── EXTRACTED INFORMATION
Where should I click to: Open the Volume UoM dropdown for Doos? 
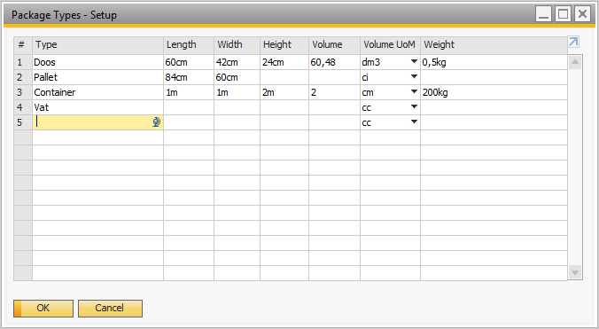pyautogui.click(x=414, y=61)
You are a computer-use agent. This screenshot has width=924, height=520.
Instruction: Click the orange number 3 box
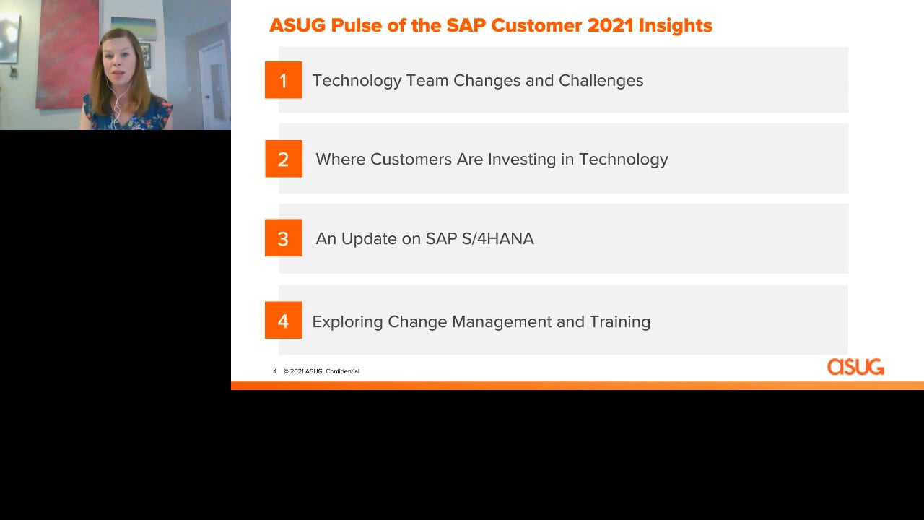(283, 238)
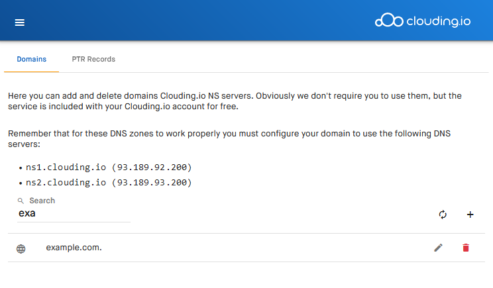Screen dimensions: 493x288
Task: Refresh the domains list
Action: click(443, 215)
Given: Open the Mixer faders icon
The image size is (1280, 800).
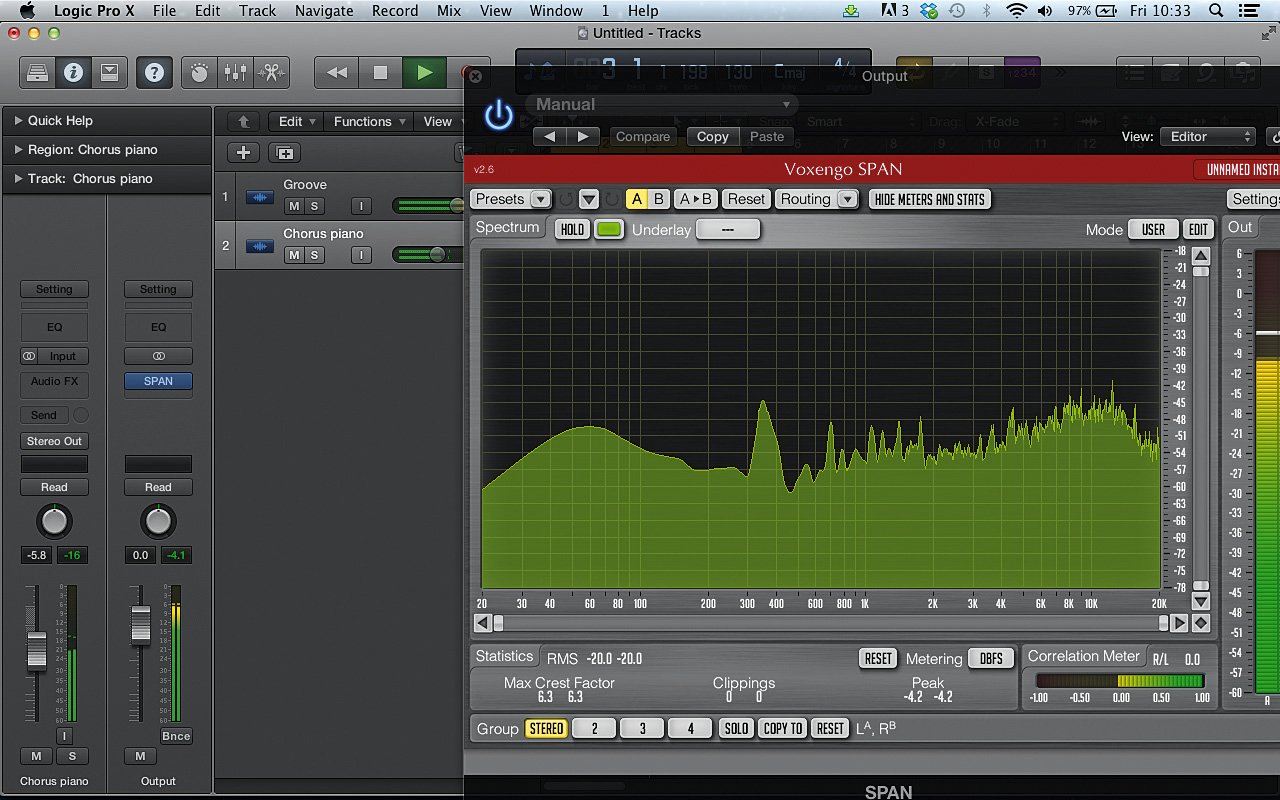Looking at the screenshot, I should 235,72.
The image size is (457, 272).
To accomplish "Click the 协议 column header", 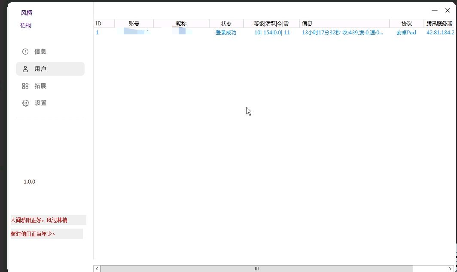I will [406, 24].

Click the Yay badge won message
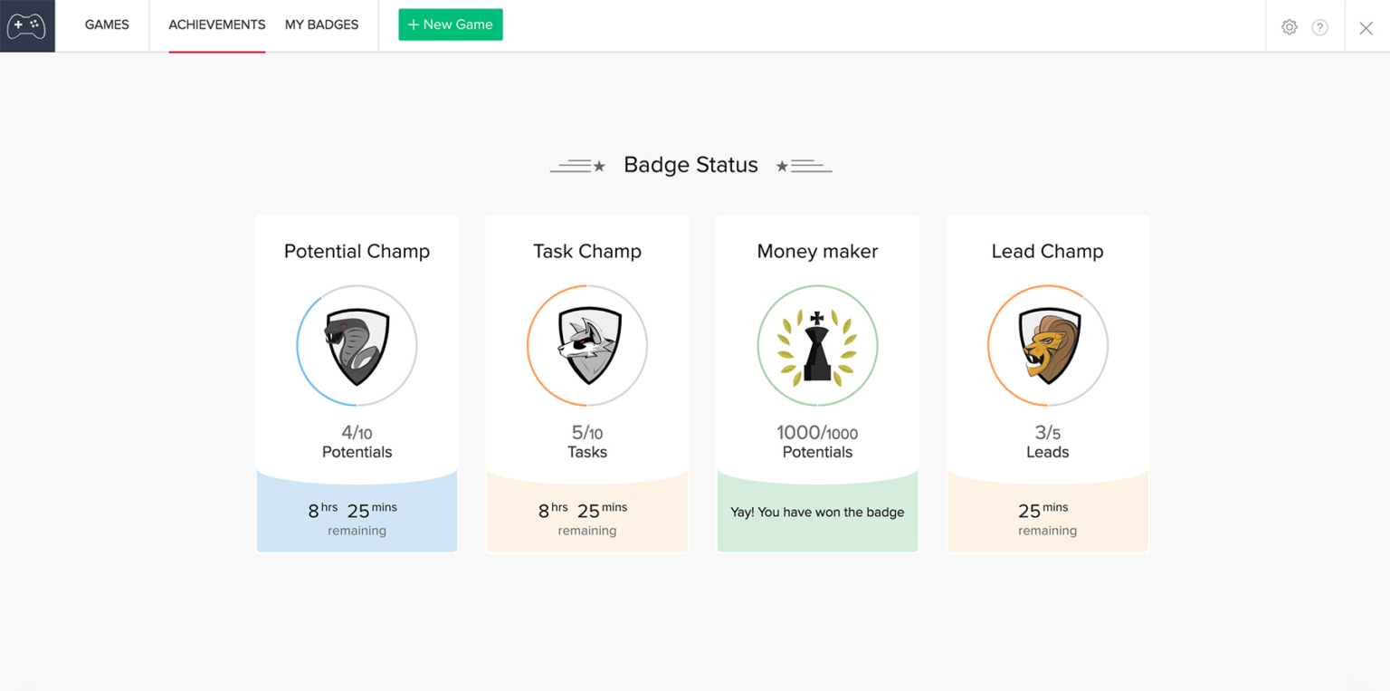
────
WORK TO BE COMPLETED: The result should be an exact copy of only the lines above from the one that holds "You are a computer-use" through the one that holds "The image size is (457, 272).", both ends included, without pictures.

RESULT OF THE TASK:
You are a computer-use agent. This screenshot has width=924, height=520.
Instruction: Click the orange number 3 box
(283, 238)
Screen dimensions: 493x288
Task: Refresh the domains list
Action: click(443, 215)
Given: Open the Mixer faders icon
The image size is (1280, 800).
Looking at the screenshot, I should 235,72.
The image size is (457, 272).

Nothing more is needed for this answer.